States have until June 1 to apply for federal permission to operate their own exchanges in time for the 2015 open enrollment season. And they must apply by the end of this year to be eligible for federal funding to build exchanges for 2016 or later.
It's possible several states such as Arkansas, Virginia and Illinois could apply for permission to move ahead in 2016, said Wade Horn, a director with Deloitte Consulting. "A lot of it depends on whether the politics line up."
Fueling speculation that Arkansas might take the leap was the hiring this month of Cheryl Smith, who worked as a consultant for Deloitte and for Leavitt Partners, by the Arkansas nonprofit board to explore the possibility of creating a state-run marketplace. Smith had run a small business exchange in Utah that predated the federal law.

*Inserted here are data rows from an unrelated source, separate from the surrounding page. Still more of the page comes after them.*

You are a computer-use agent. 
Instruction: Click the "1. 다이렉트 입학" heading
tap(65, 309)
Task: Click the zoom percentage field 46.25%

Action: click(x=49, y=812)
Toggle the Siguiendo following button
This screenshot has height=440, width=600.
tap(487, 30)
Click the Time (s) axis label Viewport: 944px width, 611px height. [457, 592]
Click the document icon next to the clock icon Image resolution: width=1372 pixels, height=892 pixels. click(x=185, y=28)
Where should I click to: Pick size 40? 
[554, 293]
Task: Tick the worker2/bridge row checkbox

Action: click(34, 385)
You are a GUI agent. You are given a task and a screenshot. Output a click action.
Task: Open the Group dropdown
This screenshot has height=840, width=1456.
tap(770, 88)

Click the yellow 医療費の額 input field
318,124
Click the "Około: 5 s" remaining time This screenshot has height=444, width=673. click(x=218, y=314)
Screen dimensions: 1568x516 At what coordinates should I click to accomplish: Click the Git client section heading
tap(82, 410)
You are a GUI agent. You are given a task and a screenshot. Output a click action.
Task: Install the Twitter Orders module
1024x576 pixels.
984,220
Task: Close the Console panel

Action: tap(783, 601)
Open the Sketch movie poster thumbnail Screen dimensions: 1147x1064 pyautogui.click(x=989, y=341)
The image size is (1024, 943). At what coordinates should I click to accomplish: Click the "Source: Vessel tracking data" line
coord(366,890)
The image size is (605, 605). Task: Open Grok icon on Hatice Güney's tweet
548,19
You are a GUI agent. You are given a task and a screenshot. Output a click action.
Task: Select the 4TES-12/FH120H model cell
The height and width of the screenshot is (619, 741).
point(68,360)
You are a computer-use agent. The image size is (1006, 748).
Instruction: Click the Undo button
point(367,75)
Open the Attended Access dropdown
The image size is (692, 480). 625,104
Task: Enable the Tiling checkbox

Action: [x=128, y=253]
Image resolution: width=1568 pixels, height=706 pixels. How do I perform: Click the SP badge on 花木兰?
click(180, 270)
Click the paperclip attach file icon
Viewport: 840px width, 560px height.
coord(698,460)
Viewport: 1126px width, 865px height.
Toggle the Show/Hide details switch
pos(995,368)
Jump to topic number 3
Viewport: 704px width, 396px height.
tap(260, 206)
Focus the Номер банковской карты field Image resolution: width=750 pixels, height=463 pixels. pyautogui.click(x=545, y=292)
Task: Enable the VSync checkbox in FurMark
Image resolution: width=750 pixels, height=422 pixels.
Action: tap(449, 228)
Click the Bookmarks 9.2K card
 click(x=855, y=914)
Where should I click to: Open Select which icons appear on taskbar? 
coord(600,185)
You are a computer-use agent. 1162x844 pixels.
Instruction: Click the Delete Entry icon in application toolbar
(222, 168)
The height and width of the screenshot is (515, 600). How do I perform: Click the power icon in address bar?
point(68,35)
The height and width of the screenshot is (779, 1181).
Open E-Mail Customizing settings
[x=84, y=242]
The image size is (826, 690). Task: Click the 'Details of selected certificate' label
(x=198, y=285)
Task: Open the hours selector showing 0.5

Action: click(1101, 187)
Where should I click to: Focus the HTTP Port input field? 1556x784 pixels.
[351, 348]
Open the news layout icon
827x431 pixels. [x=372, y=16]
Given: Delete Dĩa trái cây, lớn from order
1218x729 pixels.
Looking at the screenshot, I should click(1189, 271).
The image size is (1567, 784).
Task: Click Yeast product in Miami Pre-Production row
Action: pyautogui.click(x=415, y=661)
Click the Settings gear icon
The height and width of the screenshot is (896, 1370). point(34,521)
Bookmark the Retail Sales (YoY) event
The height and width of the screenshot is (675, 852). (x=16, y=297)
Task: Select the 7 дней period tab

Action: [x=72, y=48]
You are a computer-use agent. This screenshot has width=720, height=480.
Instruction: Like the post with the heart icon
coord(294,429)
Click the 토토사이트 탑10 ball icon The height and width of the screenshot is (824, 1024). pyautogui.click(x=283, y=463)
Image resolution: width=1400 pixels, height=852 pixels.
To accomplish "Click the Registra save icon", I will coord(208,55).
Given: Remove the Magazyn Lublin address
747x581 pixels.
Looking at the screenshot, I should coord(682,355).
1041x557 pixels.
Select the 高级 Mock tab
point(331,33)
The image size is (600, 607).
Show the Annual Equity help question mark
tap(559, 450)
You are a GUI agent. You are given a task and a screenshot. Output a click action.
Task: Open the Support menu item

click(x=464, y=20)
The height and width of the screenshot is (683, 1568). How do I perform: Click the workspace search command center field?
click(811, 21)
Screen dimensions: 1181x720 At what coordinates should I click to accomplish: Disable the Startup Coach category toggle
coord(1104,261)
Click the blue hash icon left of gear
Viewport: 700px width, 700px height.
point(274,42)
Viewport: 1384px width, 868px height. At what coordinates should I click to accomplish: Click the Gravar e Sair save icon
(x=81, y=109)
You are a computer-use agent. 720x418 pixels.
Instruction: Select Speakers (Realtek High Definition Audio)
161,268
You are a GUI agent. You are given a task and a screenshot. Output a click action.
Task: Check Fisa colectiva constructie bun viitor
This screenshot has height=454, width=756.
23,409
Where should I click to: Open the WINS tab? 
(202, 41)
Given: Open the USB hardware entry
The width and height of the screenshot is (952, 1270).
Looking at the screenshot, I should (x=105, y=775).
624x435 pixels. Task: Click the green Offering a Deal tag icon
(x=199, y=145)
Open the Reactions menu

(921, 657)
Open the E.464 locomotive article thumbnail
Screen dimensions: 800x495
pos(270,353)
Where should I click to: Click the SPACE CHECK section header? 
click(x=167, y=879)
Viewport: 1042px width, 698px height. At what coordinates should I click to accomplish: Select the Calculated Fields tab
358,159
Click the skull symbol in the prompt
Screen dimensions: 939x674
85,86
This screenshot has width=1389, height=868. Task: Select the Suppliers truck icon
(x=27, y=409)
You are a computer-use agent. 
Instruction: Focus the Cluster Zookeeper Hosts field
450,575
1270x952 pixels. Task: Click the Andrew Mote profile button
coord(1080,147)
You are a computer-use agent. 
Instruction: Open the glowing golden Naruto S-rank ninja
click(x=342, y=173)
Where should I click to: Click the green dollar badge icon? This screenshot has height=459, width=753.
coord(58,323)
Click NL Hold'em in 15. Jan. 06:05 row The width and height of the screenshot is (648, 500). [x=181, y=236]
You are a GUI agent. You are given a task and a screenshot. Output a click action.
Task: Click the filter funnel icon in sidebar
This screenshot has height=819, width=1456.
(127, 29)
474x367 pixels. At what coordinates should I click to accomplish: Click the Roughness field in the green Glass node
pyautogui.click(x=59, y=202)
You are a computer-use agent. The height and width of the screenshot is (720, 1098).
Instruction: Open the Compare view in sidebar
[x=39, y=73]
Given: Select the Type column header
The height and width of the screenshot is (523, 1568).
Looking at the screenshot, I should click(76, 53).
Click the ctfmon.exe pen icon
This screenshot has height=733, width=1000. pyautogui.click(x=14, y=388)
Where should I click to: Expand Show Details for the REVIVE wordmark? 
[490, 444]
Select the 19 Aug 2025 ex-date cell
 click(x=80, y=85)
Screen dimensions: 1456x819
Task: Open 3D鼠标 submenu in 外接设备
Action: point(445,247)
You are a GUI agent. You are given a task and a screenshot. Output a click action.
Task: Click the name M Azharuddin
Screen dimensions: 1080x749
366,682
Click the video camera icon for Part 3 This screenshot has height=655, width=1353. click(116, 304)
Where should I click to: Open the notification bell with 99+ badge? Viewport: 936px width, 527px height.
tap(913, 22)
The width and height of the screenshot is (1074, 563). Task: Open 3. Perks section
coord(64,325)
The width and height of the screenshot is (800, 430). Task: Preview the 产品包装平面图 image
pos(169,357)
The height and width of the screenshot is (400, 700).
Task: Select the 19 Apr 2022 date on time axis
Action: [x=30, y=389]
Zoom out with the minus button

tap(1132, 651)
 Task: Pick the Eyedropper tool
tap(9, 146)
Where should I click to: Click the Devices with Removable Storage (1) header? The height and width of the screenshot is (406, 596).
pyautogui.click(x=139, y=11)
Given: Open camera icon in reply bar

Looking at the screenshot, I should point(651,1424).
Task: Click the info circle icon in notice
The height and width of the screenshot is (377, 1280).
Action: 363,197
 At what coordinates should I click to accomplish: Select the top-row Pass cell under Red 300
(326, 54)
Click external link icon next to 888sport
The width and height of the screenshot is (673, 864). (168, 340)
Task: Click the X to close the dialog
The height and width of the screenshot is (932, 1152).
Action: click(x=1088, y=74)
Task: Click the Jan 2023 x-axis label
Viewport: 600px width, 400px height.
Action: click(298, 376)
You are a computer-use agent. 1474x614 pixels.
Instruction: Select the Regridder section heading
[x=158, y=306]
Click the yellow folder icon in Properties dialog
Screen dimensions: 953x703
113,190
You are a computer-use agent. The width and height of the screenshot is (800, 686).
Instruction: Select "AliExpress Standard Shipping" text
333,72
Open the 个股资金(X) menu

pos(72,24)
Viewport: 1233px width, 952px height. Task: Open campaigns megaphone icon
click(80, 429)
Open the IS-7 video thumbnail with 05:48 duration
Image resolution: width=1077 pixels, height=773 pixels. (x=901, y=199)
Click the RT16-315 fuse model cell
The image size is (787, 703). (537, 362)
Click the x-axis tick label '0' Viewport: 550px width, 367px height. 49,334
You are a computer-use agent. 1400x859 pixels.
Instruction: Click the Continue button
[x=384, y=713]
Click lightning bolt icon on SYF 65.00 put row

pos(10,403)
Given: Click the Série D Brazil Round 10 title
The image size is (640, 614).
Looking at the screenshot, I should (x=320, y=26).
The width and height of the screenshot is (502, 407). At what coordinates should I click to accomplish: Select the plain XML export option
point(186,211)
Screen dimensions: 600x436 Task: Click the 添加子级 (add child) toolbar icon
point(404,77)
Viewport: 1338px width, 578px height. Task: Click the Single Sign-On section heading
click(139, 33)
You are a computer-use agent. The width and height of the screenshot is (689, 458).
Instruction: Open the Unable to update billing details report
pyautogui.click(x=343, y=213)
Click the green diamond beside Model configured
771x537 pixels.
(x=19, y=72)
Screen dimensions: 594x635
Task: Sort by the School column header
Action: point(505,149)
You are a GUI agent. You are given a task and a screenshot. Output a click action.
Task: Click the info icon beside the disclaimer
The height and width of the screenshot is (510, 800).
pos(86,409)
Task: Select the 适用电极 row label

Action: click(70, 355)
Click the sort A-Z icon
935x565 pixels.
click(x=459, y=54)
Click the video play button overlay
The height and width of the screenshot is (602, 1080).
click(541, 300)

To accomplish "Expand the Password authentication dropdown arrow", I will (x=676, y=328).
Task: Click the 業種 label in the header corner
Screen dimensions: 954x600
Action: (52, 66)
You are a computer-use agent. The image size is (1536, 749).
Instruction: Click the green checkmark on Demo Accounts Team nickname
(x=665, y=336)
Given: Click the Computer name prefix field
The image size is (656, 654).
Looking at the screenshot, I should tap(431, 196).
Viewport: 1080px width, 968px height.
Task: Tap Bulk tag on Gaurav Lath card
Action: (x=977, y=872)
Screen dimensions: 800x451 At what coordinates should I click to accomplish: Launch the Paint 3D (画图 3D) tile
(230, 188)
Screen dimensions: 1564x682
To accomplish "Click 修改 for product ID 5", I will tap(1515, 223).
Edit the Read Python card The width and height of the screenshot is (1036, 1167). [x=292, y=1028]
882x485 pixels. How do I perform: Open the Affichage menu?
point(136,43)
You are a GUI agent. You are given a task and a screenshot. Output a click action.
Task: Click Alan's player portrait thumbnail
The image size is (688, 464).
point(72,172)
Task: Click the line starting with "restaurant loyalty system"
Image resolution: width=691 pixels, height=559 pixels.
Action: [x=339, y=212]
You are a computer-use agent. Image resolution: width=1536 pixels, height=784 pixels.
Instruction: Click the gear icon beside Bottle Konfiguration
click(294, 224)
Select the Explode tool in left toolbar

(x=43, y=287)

Arkansas is one of seven states this year that have a federal partnership marketplace, meaning it handled tasks such as certifying health plans and providing consumer assistance. The others are Iowa, Illinois, Michigan, West Virginia, New Hampshire and Delaware.
Although some state exchanges, including those in California, Kentucky and Washington, exceeded expectations, technical problems with others hampered enrollment.
"We have been a little surprised by some of states that have done their own exchange and encountered great difficulties … and that will dissuade some other states from taking it on themselves," said Ceci Connolly, managing director of PwC’s Health Research Institute.
She said a dominant federal exchange could be better for consumers and health plans. "Insurance is complicated enough, so some uniformity is helpful to consumers in making choices and helpful to plans selling in the marketplaces," she said.
While the federal health insurance exchange overcame its initial stumbles, enrollment varied across the country just like in the state-run exchanges. Florida far outpaced Texas in enrollment, even though both states relied on the federal marketplace.
"At the end of open enrollment in 2014, there was a better rate of success for healthcare.gov than state exchanges," said Caroline Pearson, a vice president at consulting firm Avalere Health. "Generally, having states stick with something that’s working well enables consistency across the country and efficiency."